Session handling on Java EE application

Question

I'm developing a system to process financial transactions received by client merchants systems & it is a replacement of existing system which we have purchased from a vendor. Client interface should invoke the user authentication & transaction processing screens from our system.

System functionality as follows,

1. Receive input parameters from the merchant's site
2. Validate it
3. Authenticate users (users are registered with our system & we should invoke our login screen)
4. Process transaction
5. Return status response to merchant

One the response is received client should validate the transaction data from the values reside in the session.

System overview can be depicted as follows,

( click here for full size image )

My problem is client could not retain the session once we are responding to the client. But the same functionality could be achieved by the system that we have purchased from the vendor (we don't have source code of this to analyse the internal coding structure). I hope something wrong with the way that we are responding to the client.

How can I overcome this problem?

We are using Java 1.4.2, Websphere application server

Answer 1

There are many things which can make a session disappear. I'd suggest to track them and verify if anything went right. This is easier to do if you understand how sessions work.

• Session has been timed out. This usually defaults to 30 minutes. This is confiugureable by <session-timeout> in web.xml where you can specify the timeout in minutes. You can implement a HttpSessionListener to track session creation and destroy using a logger.

• Session has forcibly been invalidated. This happens when the code calls HttpSession#invalidate() . This is trackable with a HttpSessionListener as well.

• Session cookie has been disappeared. Sessions are backed by cookies. If a session is been created, the server will add a Set-Cookie header with session ID. The client should send the same cookie back as Cookie header in all subsequent requests on the (context) path as specified in the Set-Cookie header.
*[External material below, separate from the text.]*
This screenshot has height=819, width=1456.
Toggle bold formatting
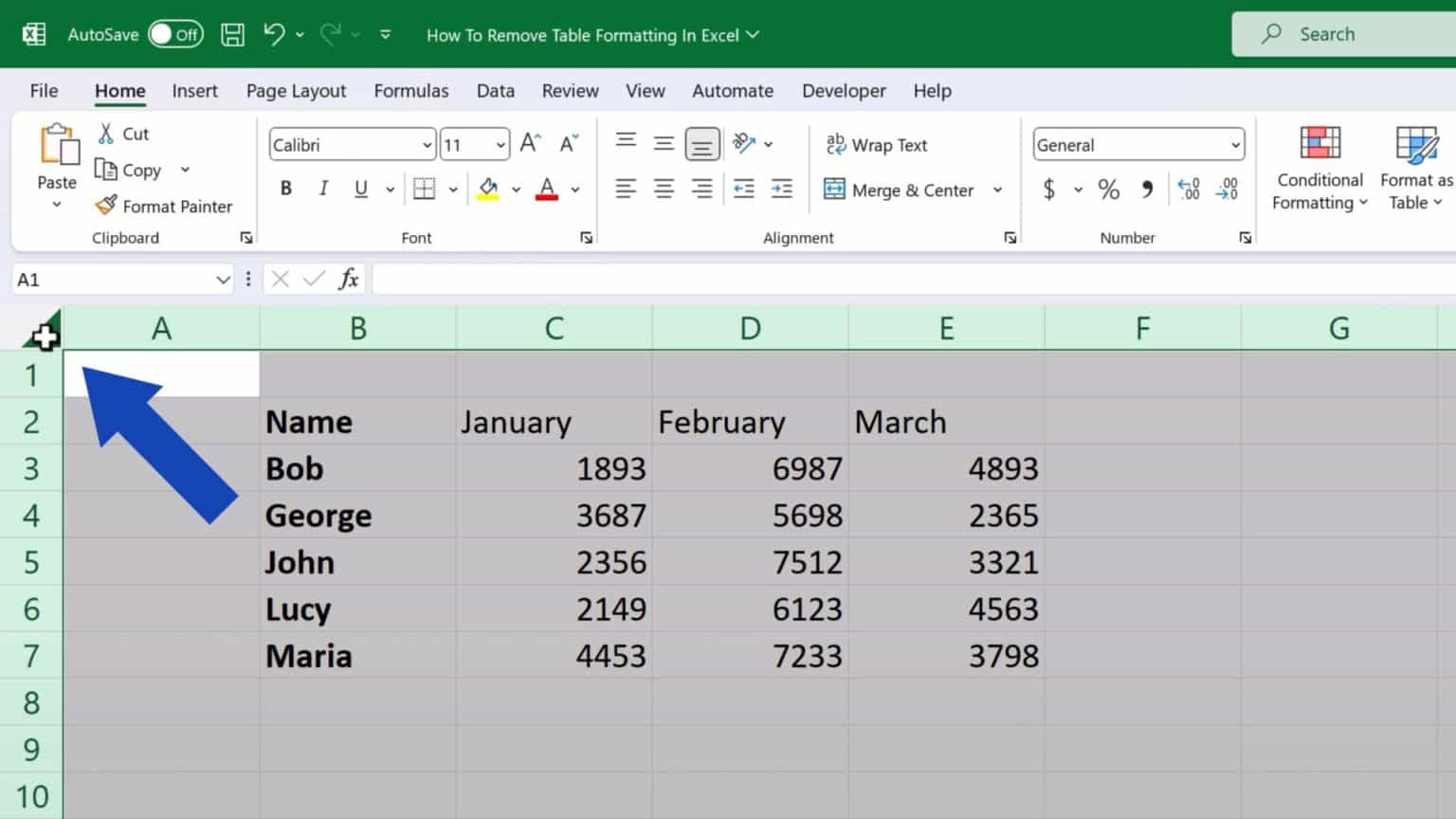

This is trackable in the HTTP traffic monitor ("Network" tab) of browser's builtin web developer toolset (press F12 in Chrome/Firefox23+/IE9+). Cookies are accessible for all webapps on the same cookie domain. Also, if ServletC2 runs on a different webapp context than ServletC1 , then it won't use the same session. Further, if the "server" webapplication runs on the same domain, then it's in theory able to wipe out all cookies of the "client" webapplication.

• The client doesn't support cookies. A well designed webapplication uses URL rewriting with jsessionid to track cookieless clients between requests on the same webapplication. But the second webapplication has to do the same when redirecting back to the first webapplication.